Your task
Reproduce the data below line by line, from its first line to the line with "Screen dimensions: 1072x699", both included, and nothing past that point.

--------

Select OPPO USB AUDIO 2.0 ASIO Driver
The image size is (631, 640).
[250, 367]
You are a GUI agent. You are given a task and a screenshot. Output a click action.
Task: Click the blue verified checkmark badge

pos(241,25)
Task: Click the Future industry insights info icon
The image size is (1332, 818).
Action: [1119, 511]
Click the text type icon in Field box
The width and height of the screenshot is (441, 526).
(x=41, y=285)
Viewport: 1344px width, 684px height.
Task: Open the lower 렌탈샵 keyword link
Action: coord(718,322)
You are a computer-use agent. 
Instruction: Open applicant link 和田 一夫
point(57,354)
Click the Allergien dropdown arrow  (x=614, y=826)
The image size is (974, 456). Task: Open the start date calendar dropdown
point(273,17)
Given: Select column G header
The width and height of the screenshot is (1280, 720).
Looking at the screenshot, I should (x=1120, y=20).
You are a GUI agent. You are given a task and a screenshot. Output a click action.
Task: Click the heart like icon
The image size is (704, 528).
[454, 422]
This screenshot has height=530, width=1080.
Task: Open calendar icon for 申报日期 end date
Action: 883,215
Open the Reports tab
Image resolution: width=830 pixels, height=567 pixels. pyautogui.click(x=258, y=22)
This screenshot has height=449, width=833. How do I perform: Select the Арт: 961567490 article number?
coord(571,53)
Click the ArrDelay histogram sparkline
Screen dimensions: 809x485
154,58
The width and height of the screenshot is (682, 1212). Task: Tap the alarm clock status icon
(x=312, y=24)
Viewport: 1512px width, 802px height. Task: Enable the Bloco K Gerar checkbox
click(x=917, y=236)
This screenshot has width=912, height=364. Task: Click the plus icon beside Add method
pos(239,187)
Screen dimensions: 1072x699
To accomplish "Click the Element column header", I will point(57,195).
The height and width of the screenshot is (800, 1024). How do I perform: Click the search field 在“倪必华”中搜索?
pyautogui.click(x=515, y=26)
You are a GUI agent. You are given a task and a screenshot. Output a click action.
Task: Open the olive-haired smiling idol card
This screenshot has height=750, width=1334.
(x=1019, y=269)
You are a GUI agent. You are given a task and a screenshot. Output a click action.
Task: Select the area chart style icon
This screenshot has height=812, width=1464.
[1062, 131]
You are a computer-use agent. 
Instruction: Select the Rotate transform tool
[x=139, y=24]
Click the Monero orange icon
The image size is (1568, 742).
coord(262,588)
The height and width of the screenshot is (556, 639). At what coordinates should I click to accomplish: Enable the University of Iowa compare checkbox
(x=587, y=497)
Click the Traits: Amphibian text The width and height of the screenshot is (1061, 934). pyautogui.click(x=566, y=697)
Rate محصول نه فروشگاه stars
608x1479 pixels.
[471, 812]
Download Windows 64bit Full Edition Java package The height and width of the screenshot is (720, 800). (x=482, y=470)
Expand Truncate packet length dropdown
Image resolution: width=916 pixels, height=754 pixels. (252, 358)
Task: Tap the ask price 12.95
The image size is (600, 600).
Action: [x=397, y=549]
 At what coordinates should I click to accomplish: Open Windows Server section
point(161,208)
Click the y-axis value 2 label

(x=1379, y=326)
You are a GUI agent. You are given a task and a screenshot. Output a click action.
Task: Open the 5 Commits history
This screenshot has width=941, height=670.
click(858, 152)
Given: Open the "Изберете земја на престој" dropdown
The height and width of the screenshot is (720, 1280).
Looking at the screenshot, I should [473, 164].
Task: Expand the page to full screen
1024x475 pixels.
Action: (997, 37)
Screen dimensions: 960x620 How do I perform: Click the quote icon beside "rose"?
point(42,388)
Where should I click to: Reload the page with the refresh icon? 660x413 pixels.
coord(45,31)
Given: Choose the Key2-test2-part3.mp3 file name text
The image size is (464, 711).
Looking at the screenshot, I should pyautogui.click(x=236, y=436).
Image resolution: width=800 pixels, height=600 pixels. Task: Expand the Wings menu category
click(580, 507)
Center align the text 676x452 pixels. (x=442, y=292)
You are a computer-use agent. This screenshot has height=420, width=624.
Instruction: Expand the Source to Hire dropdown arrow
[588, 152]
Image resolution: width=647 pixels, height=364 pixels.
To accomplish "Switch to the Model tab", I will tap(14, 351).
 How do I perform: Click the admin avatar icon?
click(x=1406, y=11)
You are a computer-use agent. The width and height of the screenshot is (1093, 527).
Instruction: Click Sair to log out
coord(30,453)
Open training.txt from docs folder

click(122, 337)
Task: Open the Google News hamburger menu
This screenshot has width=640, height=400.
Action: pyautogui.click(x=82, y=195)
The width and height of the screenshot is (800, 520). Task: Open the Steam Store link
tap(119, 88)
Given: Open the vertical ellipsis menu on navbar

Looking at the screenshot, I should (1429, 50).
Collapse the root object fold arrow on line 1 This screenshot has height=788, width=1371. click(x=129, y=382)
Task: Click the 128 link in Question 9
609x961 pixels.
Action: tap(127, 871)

--------

Final answer
Select OPPO USB AUDIO 2.0 ASIO Driver
The image size is (631, 640).
[250, 367]
You are a GUI agent. You are given a task and a screenshot. Output a click action.
Task: Click the blue verified checkmark badge

pos(241,25)
Task: Click the Future industry insights info icon
The image size is (1332, 818).
Action: [1119, 511]
Click the text type icon in Field box
The width and height of the screenshot is (441, 526).
(x=41, y=285)
Viewport: 1344px width, 684px height.
Task: Open the lower 렌탈샵 keyword link
Action: coord(718,322)
You are a computer-use agent. 
Instruction: Open applicant link 和田 一夫
point(57,354)
Click the Allergien dropdown arrow  (x=614, y=826)
The image size is (974, 456). Task: Open the start date calendar dropdown
point(273,17)
Given: Select column G header
The width and height of the screenshot is (1280, 720).
Looking at the screenshot, I should (x=1120, y=20).
You are a GUI agent. You are given a task and a screenshot. Output a click action.
Task: Click the heart like icon
The image size is (704, 528).
[454, 422]
This screenshot has height=530, width=1080.
Task: Open calendar icon for 申报日期 end date
Action: 883,215
Open the Reports tab
Image resolution: width=830 pixels, height=567 pixels. pyautogui.click(x=258, y=22)
This screenshot has height=449, width=833. How do I perform: Select the Арт: 961567490 article number?
coord(571,53)
Click the ArrDelay histogram sparkline
Screen dimensions: 809x485
154,58
The width and height of the screenshot is (682, 1212). Task: Tap the alarm clock status icon
(x=312, y=24)
Viewport: 1512px width, 802px height. Task: Enable the Bloco K Gerar checkbox
click(x=917, y=236)
This screenshot has width=912, height=364. Task: Click the plus icon beside Add method
pos(239,187)
Screen dimensions: 1072x699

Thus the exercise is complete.